#### Task description
Copy out, word for word, the entries between the line holding "This screenshot has width=996, height=478." and the line holding "point(93,140)", both of those lines included.

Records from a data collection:
[Begin]

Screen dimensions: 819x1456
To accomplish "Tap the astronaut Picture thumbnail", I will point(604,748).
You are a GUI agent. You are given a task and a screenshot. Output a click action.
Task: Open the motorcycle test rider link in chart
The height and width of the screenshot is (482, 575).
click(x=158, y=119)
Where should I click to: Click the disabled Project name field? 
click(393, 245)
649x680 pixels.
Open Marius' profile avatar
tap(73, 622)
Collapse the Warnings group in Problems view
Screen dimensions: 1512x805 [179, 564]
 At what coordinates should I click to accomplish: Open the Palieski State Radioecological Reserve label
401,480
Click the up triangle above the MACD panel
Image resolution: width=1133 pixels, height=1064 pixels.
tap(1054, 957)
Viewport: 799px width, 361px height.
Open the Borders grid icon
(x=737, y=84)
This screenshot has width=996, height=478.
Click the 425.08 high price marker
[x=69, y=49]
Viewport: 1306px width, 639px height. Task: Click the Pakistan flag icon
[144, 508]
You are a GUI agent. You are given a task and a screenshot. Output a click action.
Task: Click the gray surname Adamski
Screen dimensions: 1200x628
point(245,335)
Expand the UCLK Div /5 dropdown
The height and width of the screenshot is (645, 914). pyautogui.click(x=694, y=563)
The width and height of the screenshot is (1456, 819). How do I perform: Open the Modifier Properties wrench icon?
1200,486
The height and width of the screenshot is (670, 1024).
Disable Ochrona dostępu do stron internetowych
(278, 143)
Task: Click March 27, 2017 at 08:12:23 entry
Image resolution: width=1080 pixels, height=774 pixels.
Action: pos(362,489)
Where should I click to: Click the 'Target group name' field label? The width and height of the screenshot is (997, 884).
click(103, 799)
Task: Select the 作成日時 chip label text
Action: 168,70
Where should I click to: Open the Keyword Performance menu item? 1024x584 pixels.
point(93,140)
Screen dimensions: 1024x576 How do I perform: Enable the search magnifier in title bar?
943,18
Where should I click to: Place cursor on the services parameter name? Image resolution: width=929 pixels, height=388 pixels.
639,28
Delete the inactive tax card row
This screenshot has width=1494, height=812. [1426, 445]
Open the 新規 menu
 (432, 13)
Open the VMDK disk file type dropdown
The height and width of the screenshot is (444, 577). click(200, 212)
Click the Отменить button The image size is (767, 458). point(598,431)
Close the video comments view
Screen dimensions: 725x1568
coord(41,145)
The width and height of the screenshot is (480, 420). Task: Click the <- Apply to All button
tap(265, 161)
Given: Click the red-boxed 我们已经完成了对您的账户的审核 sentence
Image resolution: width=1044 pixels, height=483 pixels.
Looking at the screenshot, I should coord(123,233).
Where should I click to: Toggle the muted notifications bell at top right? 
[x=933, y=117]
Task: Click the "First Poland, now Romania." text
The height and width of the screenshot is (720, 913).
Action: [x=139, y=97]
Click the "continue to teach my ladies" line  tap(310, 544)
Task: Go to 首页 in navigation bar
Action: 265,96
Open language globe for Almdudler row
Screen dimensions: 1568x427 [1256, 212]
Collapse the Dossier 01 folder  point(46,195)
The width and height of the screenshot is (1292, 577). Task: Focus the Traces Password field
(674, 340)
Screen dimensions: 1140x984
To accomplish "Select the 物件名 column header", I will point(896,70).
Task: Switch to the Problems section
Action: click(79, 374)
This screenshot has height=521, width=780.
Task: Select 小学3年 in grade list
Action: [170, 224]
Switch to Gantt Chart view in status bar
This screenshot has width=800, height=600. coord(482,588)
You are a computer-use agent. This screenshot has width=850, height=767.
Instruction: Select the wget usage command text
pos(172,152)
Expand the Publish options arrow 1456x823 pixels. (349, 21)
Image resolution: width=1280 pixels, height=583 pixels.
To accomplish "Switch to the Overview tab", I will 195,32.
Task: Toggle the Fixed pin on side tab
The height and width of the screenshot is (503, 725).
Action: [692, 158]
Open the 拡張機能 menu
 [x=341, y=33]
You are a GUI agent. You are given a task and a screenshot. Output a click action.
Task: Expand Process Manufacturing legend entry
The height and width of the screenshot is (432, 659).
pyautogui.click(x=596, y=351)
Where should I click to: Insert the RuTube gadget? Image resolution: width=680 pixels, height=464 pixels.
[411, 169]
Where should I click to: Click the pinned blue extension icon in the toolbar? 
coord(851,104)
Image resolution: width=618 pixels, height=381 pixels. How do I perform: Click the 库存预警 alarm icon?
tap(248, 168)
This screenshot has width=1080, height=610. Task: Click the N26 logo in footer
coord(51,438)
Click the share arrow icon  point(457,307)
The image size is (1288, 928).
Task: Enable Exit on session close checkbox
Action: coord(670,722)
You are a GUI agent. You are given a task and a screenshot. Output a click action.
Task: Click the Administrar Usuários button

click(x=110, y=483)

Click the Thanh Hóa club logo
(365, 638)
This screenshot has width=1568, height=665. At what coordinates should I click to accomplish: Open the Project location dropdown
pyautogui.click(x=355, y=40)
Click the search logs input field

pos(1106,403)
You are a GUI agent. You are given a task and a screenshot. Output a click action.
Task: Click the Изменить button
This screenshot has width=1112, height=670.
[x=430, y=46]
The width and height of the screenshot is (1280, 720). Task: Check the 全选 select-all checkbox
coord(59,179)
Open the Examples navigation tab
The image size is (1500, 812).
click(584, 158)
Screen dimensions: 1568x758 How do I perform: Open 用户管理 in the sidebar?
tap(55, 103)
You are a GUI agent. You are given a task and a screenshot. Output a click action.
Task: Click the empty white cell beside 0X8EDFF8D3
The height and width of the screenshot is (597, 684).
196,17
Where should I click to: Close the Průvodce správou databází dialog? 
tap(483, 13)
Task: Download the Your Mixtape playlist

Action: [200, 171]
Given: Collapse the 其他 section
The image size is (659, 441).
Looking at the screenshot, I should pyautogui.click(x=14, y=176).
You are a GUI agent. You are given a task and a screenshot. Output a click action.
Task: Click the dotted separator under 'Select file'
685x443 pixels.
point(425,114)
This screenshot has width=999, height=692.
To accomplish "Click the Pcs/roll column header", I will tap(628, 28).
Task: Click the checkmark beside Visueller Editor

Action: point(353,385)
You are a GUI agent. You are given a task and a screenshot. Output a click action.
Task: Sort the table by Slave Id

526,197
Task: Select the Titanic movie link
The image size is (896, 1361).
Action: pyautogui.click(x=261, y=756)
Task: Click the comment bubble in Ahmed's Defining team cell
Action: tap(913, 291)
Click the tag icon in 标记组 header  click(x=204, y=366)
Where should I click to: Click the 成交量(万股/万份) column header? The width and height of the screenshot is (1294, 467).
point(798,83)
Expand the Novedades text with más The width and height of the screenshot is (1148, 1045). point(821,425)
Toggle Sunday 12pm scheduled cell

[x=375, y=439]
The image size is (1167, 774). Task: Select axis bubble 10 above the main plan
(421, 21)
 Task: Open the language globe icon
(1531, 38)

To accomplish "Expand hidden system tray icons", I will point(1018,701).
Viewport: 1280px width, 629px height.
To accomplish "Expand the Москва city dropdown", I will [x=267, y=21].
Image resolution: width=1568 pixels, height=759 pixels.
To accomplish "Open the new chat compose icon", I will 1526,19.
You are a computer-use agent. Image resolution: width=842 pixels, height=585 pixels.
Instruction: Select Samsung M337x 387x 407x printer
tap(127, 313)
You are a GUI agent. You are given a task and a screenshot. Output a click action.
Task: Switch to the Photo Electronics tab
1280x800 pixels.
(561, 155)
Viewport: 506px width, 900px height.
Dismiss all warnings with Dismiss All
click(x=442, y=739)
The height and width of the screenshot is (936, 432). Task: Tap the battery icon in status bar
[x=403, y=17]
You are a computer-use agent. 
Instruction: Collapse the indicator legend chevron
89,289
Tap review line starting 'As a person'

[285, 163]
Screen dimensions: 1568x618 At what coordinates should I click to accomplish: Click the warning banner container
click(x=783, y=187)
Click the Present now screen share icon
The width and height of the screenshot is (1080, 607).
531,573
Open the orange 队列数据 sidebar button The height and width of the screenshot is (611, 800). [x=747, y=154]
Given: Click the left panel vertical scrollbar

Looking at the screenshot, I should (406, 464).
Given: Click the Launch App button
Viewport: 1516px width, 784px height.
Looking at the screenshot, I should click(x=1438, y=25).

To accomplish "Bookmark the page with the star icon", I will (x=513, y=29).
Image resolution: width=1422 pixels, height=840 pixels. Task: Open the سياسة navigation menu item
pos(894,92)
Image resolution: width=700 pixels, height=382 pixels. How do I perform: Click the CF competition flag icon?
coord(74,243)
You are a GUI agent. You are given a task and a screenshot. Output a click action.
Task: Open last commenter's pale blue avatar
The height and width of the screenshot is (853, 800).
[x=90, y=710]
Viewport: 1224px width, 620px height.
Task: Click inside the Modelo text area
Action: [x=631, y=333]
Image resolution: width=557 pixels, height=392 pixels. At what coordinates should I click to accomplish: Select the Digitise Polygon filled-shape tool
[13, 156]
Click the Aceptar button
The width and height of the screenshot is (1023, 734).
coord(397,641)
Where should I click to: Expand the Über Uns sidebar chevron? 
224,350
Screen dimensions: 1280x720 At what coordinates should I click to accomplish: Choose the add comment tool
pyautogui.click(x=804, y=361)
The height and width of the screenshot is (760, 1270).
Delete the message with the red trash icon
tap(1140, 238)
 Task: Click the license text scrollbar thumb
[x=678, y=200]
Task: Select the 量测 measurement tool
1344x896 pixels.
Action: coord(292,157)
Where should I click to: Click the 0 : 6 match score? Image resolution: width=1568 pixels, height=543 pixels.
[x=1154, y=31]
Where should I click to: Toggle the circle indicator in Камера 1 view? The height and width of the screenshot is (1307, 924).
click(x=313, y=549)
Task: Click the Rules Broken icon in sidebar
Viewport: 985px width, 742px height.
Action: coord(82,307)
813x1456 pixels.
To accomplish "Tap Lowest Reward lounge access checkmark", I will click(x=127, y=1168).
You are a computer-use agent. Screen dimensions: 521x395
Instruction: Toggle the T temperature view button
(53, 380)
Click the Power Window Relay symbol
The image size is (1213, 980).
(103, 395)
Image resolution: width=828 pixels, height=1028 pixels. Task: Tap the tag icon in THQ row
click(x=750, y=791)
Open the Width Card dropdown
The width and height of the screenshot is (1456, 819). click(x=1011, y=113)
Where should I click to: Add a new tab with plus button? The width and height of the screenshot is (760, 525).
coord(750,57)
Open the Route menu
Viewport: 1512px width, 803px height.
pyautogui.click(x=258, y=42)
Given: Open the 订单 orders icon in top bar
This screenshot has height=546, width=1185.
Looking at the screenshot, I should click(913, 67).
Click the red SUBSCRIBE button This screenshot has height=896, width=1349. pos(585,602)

[End]

#### Exercise output
This screenshot has width=996, height=478.
Click the 425.08 high price marker
[x=69, y=49]
Viewport: 1306px width, 639px height. Task: Click the Pakistan flag icon
[144, 508]
You are a GUI agent. You are given a task and a screenshot. Output a click action.
Task: Click the gray surname Adamski
Screen dimensions: 1200x628
point(245,335)
Expand the UCLK Div /5 dropdown
The height and width of the screenshot is (645, 914). pyautogui.click(x=694, y=563)
The width and height of the screenshot is (1456, 819). How do I perform: Open the Modifier Properties wrench icon?
1200,486
The height and width of the screenshot is (670, 1024).
Disable Ochrona dostępu do stron internetowych
(278, 143)
Task: Click March 27, 2017 at 08:12:23 entry
Image resolution: width=1080 pixels, height=774 pixels.
Action: pos(362,489)
Where should I click to: Click the 'Target group name' field label? The width and height of the screenshot is (997, 884).
click(103, 799)
Task: Select the 作成日時 chip label text
Action: 168,70
Where should I click to: Open the Keyword Performance menu item? 1024x584 pixels.
point(93,140)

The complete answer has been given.